▸ Data under study:
● ● ● ● ●

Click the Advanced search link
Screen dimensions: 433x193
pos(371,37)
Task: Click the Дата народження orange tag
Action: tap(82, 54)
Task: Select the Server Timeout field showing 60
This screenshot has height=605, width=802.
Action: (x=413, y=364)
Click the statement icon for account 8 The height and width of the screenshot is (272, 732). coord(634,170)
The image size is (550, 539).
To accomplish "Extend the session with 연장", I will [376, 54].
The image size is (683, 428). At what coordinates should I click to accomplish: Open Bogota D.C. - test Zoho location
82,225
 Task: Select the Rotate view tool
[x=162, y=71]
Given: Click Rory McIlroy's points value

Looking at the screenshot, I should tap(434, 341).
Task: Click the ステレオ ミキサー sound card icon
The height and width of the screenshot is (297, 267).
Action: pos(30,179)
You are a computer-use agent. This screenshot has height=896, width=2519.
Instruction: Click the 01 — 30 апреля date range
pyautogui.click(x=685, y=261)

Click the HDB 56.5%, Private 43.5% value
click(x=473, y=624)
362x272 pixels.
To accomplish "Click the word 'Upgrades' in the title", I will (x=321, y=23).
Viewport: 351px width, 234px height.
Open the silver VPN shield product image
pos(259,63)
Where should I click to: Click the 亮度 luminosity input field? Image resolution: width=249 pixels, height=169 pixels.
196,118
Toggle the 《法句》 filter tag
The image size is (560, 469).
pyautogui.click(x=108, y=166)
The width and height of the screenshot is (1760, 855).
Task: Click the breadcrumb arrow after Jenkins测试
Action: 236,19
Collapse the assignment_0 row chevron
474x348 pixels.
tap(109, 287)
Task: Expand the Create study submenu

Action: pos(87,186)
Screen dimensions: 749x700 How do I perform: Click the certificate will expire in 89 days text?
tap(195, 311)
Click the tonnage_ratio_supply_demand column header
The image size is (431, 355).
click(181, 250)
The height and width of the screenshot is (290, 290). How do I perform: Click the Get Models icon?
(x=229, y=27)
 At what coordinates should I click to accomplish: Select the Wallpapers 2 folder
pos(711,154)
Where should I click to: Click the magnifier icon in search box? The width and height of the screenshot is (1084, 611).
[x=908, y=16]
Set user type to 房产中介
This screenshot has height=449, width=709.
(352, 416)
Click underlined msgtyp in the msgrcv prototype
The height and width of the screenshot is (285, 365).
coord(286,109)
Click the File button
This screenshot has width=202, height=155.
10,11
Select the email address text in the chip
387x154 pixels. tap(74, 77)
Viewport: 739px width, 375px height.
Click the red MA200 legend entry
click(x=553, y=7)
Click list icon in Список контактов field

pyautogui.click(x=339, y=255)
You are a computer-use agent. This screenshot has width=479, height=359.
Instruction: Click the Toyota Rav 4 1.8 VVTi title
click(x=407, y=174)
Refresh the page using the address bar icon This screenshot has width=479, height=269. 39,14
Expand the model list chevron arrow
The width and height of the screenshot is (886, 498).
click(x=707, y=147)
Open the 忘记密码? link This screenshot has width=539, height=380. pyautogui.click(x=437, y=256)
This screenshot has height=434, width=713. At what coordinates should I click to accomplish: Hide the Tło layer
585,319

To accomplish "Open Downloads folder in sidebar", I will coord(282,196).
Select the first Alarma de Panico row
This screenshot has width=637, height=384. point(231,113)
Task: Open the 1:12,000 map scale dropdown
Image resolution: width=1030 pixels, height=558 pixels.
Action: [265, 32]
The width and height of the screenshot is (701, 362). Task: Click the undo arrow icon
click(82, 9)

● ● ● ● ●

Which lines hold the string "computer"? Copy all of them from the data above.

You are a computer-use agent. This screenshot has height=896, width=2519.
You are a computer-use agent. This screenshot has width=479, height=359.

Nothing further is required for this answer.